Block break from gVCF files
2.1 years ago
win • 810

Hi all.

I am generating a gVCF file from Isaac Variant Caller and it outputs a gVCF file with all the non variant sites as blocks and I want to break the blocks into single variants line.

There is a way to do this using a BED file so the question is where can a BED file be found for the entire genome OR can this be accomplished without a BED file?

Any help will be highly appreciated.

gVCF • 1.5k views
Is this for the whole human genome? Breaking the a whole genome gVCF into a per-nucleotide VCF would result in a very large file.

16 months ago
rbagnall ♦ 1.4k

A bed file for the entire human genome (hg19) looks like this:

chr1 1 249250621
chr2 1 243199373
chr3 1 198022430
chr4 1 191154276
chr5 1 180915260
chr6 1 171115067
chr7 1 159138663
chr8 1 146364022
chr9 1 141213431
chr10 1 135534747
chr11 1 135006516
chr12 1 133851895
chr13 1 115169878
chr14 1 107349540
chr15 1 102531392
chr16 1 90354753
chr17 1 81195210
chr18 1 78077248
chr19 1 59128983
chr20 1 63025520
chr21 1 48129895
chr22 1 51304566
chrX 1 155270560
chrY 1 59373566
chrM 1 16571

You can break up the blocks of a gVCF file using the break_blocks utility of gvcftools:

Thank you. Could you please share how this was generated?

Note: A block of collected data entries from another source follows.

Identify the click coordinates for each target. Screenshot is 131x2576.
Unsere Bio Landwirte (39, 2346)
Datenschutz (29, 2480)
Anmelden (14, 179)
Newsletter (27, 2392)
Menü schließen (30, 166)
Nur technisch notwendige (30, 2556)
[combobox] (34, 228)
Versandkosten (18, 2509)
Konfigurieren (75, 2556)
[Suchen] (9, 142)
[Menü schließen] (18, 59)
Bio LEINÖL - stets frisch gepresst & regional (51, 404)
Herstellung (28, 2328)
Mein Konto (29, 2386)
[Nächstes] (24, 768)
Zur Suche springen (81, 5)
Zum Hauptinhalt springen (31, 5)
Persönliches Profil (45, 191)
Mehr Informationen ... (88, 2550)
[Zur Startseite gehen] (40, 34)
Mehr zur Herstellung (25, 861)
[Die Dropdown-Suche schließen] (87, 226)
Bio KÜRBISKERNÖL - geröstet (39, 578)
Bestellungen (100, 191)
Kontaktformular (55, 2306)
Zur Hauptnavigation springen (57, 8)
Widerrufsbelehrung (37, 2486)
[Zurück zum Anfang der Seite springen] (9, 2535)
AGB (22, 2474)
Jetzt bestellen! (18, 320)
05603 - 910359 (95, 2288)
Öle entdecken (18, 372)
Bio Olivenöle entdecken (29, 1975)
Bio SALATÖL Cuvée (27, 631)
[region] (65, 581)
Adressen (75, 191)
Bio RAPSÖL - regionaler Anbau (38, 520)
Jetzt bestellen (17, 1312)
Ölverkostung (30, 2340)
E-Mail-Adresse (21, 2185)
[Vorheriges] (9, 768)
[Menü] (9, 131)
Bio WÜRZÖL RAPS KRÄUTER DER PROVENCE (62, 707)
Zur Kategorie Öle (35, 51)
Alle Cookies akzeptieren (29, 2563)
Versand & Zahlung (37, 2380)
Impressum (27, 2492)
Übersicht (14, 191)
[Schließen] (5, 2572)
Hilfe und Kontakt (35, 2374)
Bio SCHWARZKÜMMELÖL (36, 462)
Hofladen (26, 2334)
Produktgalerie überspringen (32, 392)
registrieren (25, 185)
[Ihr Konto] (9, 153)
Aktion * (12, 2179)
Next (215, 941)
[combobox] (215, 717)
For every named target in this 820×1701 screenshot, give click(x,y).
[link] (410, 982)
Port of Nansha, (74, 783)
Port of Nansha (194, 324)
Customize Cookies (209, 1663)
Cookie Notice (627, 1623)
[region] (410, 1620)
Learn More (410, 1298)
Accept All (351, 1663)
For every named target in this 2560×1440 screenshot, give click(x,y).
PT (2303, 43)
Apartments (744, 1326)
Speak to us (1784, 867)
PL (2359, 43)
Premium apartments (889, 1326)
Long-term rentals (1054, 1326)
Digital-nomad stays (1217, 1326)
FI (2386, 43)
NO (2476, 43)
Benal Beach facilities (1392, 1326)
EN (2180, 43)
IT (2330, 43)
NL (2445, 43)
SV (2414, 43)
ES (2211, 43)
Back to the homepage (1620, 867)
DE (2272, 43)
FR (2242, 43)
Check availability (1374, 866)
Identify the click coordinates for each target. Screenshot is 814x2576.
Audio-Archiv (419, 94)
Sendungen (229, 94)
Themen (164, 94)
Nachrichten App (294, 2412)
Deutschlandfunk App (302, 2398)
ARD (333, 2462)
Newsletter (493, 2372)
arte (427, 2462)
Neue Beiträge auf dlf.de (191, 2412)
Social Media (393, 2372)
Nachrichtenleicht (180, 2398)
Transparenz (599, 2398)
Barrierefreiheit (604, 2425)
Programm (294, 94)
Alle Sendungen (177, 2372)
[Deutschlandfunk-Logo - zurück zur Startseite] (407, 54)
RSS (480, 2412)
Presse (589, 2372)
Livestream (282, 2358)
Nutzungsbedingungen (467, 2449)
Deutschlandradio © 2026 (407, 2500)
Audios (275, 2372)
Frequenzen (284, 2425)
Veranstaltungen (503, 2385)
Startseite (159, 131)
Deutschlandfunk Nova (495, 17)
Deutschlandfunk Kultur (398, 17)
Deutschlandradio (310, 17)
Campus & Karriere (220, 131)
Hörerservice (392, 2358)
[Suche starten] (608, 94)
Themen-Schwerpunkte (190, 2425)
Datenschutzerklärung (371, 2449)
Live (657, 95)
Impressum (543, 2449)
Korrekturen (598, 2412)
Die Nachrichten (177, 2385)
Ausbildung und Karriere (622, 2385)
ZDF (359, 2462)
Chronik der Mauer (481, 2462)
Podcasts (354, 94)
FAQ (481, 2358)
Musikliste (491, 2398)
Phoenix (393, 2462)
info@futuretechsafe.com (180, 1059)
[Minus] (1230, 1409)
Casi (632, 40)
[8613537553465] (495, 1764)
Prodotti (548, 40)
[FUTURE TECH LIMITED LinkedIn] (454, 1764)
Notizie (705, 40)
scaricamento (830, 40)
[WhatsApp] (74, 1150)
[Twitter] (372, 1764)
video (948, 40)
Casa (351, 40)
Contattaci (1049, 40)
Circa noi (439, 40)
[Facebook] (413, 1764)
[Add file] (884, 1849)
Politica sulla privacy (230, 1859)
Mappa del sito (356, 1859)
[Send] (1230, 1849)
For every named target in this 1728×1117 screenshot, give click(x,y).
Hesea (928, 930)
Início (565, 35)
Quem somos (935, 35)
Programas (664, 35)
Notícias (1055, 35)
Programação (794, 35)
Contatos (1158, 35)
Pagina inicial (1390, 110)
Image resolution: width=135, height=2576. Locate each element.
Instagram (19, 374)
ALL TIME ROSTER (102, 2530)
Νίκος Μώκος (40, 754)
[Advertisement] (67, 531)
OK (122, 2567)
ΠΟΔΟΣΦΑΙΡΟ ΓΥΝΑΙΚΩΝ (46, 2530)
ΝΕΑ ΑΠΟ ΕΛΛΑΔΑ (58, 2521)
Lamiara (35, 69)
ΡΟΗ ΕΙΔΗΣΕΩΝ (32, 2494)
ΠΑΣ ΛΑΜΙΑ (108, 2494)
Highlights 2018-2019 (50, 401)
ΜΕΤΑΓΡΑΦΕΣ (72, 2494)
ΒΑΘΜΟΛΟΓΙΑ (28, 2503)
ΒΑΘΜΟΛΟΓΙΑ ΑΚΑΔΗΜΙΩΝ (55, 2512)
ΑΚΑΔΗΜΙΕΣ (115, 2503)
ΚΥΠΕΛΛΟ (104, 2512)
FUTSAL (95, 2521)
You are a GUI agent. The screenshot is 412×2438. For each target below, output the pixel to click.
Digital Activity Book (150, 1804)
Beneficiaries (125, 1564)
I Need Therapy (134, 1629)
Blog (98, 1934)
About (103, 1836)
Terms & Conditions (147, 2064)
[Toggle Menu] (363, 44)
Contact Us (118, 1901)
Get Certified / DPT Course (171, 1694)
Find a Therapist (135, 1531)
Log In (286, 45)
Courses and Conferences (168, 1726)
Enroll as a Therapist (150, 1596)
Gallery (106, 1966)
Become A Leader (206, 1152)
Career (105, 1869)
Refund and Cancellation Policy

I use BWA program to align NGS data to the human genome. The genome has to be indexed by BWA before running and it produces a .fai file, which has the nucleotide length of each chromosome (second column of .fai file).

The nucleotide chromosome lengths are also found here:

Select the Assembly Statistics, and then Primary Assembly tabs. Assembled molecule for each chromosome gives the nucleotide length.